Le difficoltà economiche gli imposero la chiusura del giornale, non prima però di essere nuovamente arrestato a Trieste per un articolo in cui attaccava Giovanni Giolitti e la guerra italo-turca da lui voluta. Tornato a Ferrara grazie ad un’amnistia, fondò e diresse il giornale La Battaglia, creato appositamente in vista delle elezioni politiche del 1913, alle quali si candidò senza successo. Si spostò a Milano, dove divenne, nel 1913, uno dei maggiori esponenti della locale Unione Sindacale Italiana (USI), guidata in città da Filippo Corridoni.
Michele Bianchi cofondatore del Fascismo
Esattamente come Benito Mussolini, Bianchi si schierò nel 1914 su posizioni interventiste e partecipò alla scissione dell’USI del settembre 1914, con Alceste De Ambris, Edmondo Rossoni e Filippo Corridoni, da cui nacque il Fascio d’azione rivoluzionaria di cui fu segretario politico. Nel 1915 partecipò da volontario alla Prima guerra mondiale, diventando sottufficiale prima di fanteria e poi di artiglieria. Conclusosi il conflitto bellico, divenne redattore capo de Il Popolo d’Italia; fu sansepolcrista della prima ora e partecipò alla fondazione prima dei Fasci Italiani di Combattimento, di cui fu primo segretario della giunta esecutiva, e poi nel novembre 1921 del Partito Nazionale Fascista (PNF), di cui venne eletto primo segretario nazionale.

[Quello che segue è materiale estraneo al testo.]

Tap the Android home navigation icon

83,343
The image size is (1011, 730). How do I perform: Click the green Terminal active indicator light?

Dopo aver portato al fallimento lo sciopero legalitario, portato avanti dal partito socialista in ottica antifascista, nell’ottobre del 1922 partecipò come quadrumviro alla Marcia su Roma che portò alla nomina di Benito Mussolini alla carica di Presidente del Consiglio dei ministri. Gli altri tre quadrumviri furono i gerarchi Italo Balbo, Emilio De Bono e Cesare Maria De Vecchi.
Il 4 novembre dello stesso anno Bianchi assunse la carica di segretario generale al Ministero dell’interno nel neonato governo guidato dal futuro Duce. In breve tempo, dopo essersi dimesso nel 1923 dalla carica di segretario del PNF, Bianchi restò membro del Gran Consiglio del Fascismo e nel maggio 1924 fu eletto deputato alla Camera nella Lista Nazionale nella circoscrizione calabra. Il 14 maggio si era dimesso dall’incarico di segretario generale agli Interni per incompatibilità.

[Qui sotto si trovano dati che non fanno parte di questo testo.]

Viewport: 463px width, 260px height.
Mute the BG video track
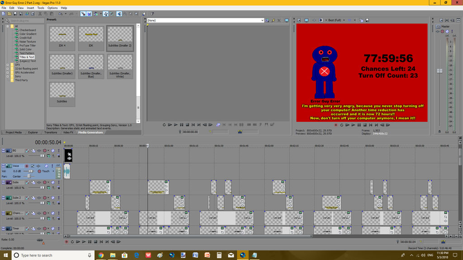click(x=52, y=150)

Il 31 ottobre 1925 divenne sottosegretario ai Lavori pubblici e nel marzo 1928 fu nominato sottosegretario al Ministero dell’Interno. Il 12 settembre 1929 venne nominato Ministro dei Lavori Pubblici, incarico che resse fino alla morte nel marzo 1930.
Michele Bianchi per la Calabria
Ai Lavori Pubblici Bianchi promosse la realizzazione di alcune opere pubbliche in Calabria, in particolare nella sua provincia di Cosenza. È di quel periodo la fondazione del centro turistico di Camigliatello Silano a quel tempo chiamato Camigliatello Bianchi in suo onore. Fece realizzare alcune importanti opere pubbliche nella città di Cosenza sotto la gestione del podestà Tommaso Arnoni.

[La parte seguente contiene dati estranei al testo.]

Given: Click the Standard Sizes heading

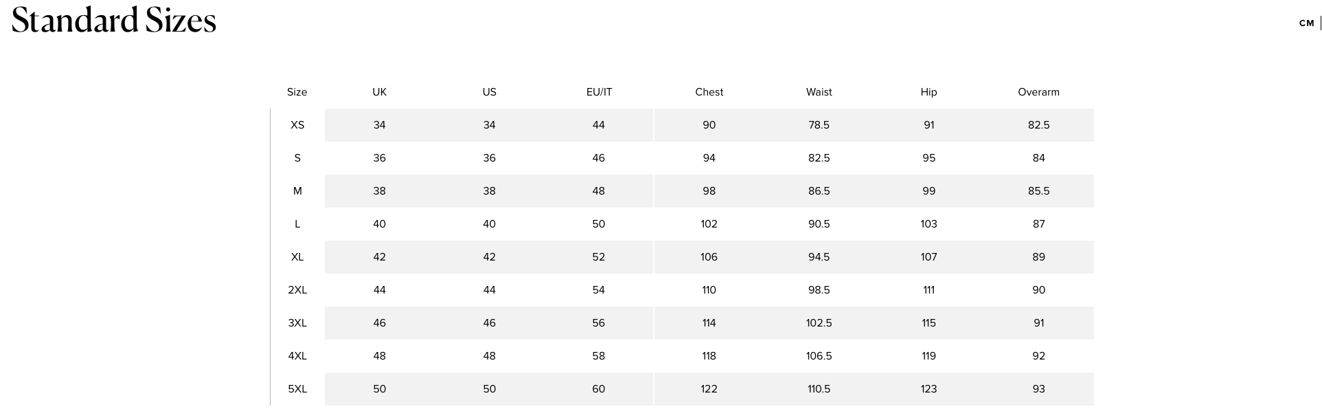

Rieletto deputato nel 1929, le sue condizioni di salute, già da tempo precarie per una grave malattia, peggiorarono irrimediabilmente, tanto da portarlo alla morte a soli 48 anni. Nel 1932 venne sepolto nel monumento funebre edificato in suo onore sulla collina di Bastia davanti al suo paese natale, Belmonte Calabro. Il monumento che, impavido, sovrasta quel mare, che vede il sole volgere al tramonto!